-- Data follows --
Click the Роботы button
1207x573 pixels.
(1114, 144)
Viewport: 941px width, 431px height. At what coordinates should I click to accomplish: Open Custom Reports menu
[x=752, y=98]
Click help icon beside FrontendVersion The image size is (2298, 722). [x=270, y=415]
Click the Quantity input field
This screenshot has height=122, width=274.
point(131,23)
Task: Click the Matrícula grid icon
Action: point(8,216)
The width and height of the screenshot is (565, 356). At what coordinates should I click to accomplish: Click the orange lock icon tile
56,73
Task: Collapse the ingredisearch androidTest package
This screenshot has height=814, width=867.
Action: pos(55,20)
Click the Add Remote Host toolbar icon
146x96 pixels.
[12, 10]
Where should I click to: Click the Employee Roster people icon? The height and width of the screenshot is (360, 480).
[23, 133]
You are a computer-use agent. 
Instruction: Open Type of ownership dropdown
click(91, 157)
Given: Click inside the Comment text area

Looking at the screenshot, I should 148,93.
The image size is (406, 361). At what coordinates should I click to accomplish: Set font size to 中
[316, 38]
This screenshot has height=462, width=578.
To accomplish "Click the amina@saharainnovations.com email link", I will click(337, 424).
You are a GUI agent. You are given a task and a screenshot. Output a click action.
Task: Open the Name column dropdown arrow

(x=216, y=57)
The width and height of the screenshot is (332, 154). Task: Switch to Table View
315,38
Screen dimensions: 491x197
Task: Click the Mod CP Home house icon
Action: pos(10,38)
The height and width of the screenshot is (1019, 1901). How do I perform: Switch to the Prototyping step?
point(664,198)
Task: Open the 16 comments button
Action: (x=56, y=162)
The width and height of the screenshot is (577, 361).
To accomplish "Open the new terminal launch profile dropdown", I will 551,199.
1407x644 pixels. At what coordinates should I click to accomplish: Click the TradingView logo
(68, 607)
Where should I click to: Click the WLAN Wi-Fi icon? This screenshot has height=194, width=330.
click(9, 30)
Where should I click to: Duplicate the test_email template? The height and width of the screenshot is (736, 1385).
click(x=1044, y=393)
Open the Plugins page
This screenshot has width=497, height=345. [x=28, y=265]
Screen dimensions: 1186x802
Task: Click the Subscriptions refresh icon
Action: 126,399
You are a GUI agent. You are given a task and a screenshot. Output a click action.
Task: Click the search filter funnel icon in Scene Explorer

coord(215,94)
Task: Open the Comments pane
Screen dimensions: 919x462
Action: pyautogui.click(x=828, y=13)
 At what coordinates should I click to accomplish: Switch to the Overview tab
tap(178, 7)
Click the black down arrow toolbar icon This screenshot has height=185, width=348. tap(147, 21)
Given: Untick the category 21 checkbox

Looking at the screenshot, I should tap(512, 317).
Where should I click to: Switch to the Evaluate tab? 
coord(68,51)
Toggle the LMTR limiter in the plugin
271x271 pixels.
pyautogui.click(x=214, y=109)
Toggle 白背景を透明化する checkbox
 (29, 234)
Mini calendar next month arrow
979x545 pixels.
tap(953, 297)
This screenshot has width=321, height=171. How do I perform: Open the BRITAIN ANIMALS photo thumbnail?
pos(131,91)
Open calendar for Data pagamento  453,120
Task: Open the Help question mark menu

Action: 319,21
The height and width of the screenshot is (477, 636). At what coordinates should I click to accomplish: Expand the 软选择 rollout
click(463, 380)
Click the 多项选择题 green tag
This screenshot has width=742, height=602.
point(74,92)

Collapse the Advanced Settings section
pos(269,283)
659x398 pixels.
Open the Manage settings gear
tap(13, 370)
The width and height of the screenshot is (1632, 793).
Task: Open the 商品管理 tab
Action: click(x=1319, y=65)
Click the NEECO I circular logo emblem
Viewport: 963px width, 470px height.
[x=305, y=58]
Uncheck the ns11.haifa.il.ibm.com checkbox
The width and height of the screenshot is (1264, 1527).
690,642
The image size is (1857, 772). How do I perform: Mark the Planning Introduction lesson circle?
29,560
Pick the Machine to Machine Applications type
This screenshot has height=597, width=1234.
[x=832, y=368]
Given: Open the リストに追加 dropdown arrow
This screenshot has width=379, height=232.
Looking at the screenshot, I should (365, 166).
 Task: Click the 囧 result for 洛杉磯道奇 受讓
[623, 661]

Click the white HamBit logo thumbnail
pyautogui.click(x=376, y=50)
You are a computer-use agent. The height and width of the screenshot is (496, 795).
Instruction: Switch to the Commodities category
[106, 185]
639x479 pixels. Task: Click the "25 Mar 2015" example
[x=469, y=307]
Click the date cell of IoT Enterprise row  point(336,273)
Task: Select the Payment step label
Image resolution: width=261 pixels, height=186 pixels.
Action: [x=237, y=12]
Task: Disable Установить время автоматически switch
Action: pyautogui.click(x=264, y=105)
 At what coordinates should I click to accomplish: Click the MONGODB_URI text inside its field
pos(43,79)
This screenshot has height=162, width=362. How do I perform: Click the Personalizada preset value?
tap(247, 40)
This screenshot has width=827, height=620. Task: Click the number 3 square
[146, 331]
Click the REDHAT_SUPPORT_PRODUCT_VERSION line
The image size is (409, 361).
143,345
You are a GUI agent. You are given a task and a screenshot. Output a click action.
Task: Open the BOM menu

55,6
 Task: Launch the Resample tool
-- Data concluded --
Write out each entry exactly, and omit nothing.

Click the Роботы button
1207x573 pixels.
(1114, 144)
Viewport: 941px width, 431px height. At what coordinates should I click to accomplish: Open Custom Reports menu
[x=752, y=98]
Click help icon beside FrontendVersion The image size is (2298, 722). [x=270, y=415]
Click the Quantity input field
This screenshot has height=122, width=274.
point(131,23)
Task: Click the Matrícula grid icon
Action: point(8,216)
The width and height of the screenshot is (565, 356). At what coordinates should I click to accomplish: Click the orange lock icon tile
56,73
Task: Collapse the ingredisearch androidTest package
This screenshot has height=814, width=867.
Action: pos(55,20)
Click the Add Remote Host toolbar icon
146x96 pixels.
[12, 10]
Where should I click to: Click the Employee Roster people icon? The height and width of the screenshot is (360, 480).
[23, 133]
You are a computer-use agent. 
Instruction: Open Type of ownership dropdown
click(91, 157)
Given: Click inside the Comment text area

Looking at the screenshot, I should 148,93.
The image size is (406, 361). At what coordinates should I click to accomplish: Set font size to 中
[316, 38]
This screenshot has height=462, width=578.
To accomplish "Click the amina@saharainnovations.com email link", I will click(337, 424).
You are a GUI agent. You are given a task and a screenshot. Output a click action.
Task: Open the Name column dropdown arrow

(x=216, y=57)
The width and height of the screenshot is (332, 154). Task: Switch to Table View
315,38
Screen dimensions: 491x197
Task: Click the Mod CP Home house icon
Action: pos(10,38)
The height and width of the screenshot is (1019, 1901). How do I perform: Switch to the Prototyping step?
point(664,198)
Task: Open the 16 comments button
Action: (x=56, y=162)
The width and height of the screenshot is (577, 361).
To accomplish "Open the new terminal launch profile dropdown", I will 551,199.
1407x644 pixels. At what coordinates should I click to accomplish: Click the TradingView logo
(68, 607)
Where should I click to: Click the WLAN Wi-Fi icon? This screenshot has height=194, width=330.
click(9, 30)
Where should I click to: Duplicate the test_email template? The height and width of the screenshot is (736, 1385).
click(x=1044, y=393)
Open the Plugins page
This screenshot has width=497, height=345. [x=28, y=265]
Screen dimensions: 1186x802
Task: Click the Subscriptions refresh icon
Action: 126,399
You are a GUI agent. You are given a task and a screenshot. Output a click action.
Task: Click the search filter funnel icon in Scene Explorer

coord(215,94)
Task: Open the Comments pane
Screen dimensions: 919x462
Action: pyautogui.click(x=828, y=13)
 At what coordinates should I click to accomplish: Switch to the Overview tab
tap(178, 7)
Click the black down arrow toolbar icon This screenshot has height=185, width=348. tap(147, 21)
Given: Untick the category 21 checkbox

Looking at the screenshot, I should tap(512, 317).
Where should I click to: Switch to the Evaluate tab? 
coord(68,51)
Toggle the LMTR limiter in the plugin
271x271 pixels.
pyautogui.click(x=214, y=109)
Toggle 白背景を透明化する checkbox
 (29, 234)
Mini calendar next month arrow
979x545 pixels.
tap(953, 297)
This screenshot has width=321, height=171. How do I perform: Open the BRITAIN ANIMALS photo thumbnail?
pos(131,91)
Open calendar for Data pagamento  453,120
Task: Open the Help question mark menu

Action: 319,21
The height and width of the screenshot is (477, 636). At what coordinates should I click to accomplish: Expand the 软选择 rollout
click(463, 380)
Click the 多项选择题 green tag
This screenshot has width=742, height=602.
point(74,92)

Collapse the Advanced Settings section
pos(269,283)
659x398 pixels.
Open the Manage settings gear
tap(13, 370)
The width and height of the screenshot is (1632, 793).
Task: Open the 商品管理 tab
Action: click(x=1319, y=65)
Click the NEECO I circular logo emblem
Viewport: 963px width, 470px height.
[x=305, y=58]
Uncheck the ns11.haifa.il.ibm.com checkbox
The width and height of the screenshot is (1264, 1527).
690,642
The image size is (1857, 772). How do I perform: Mark the Planning Introduction lesson circle?
29,560
Pick the Machine to Machine Applications type
This screenshot has height=597, width=1234.
[x=832, y=368]
Given: Open the リストに追加 dropdown arrow
This screenshot has width=379, height=232.
Looking at the screenshot, I should (365, 166).
 Task: Click the 囧 result for 洛杉磯道奇 受讓
[623, 661]

Click the white HamBit logo thumbnail
pyautogui.click(x=376, y=50)
You are a computer-use agent. The height and width of the screenshot is (496, 795).
Instruction: Switch to the Commodities category
[106, 185]
639x479 pixels. Task: Click the "25 Mar 2015" example
[x=469, y=307]
Click the date cell of IoT Enterprise row  point(336,273)
Task: Select the Payment step label
Image resolution: width=261 pixels, height=186 pixels.
Action: [x=237, y=12]
Task: Disable Установить время автоматически switch
Action: pyautogui.click(x=264, y=105)
 At what coordinates should I click to accomplish: Click the MONGODB_URI text inside its field
pos(43,79)
This screenshot has height=162, width=362. How do I perform: Click the Personalizada preset value?
tap(247, 40)
This screenshot has width=827, height=620. Task: Click the number 3 square
[146, 331]
Click the REDHAT_SUPPORT_PRODUCT_VERSION line
The image size is (409, 361).
143,345
You are a GUI agent. You are given a task and a screenshot. Output a click action.
Task: Open the BOM menu

55,6
 Task: Launch the Resample tool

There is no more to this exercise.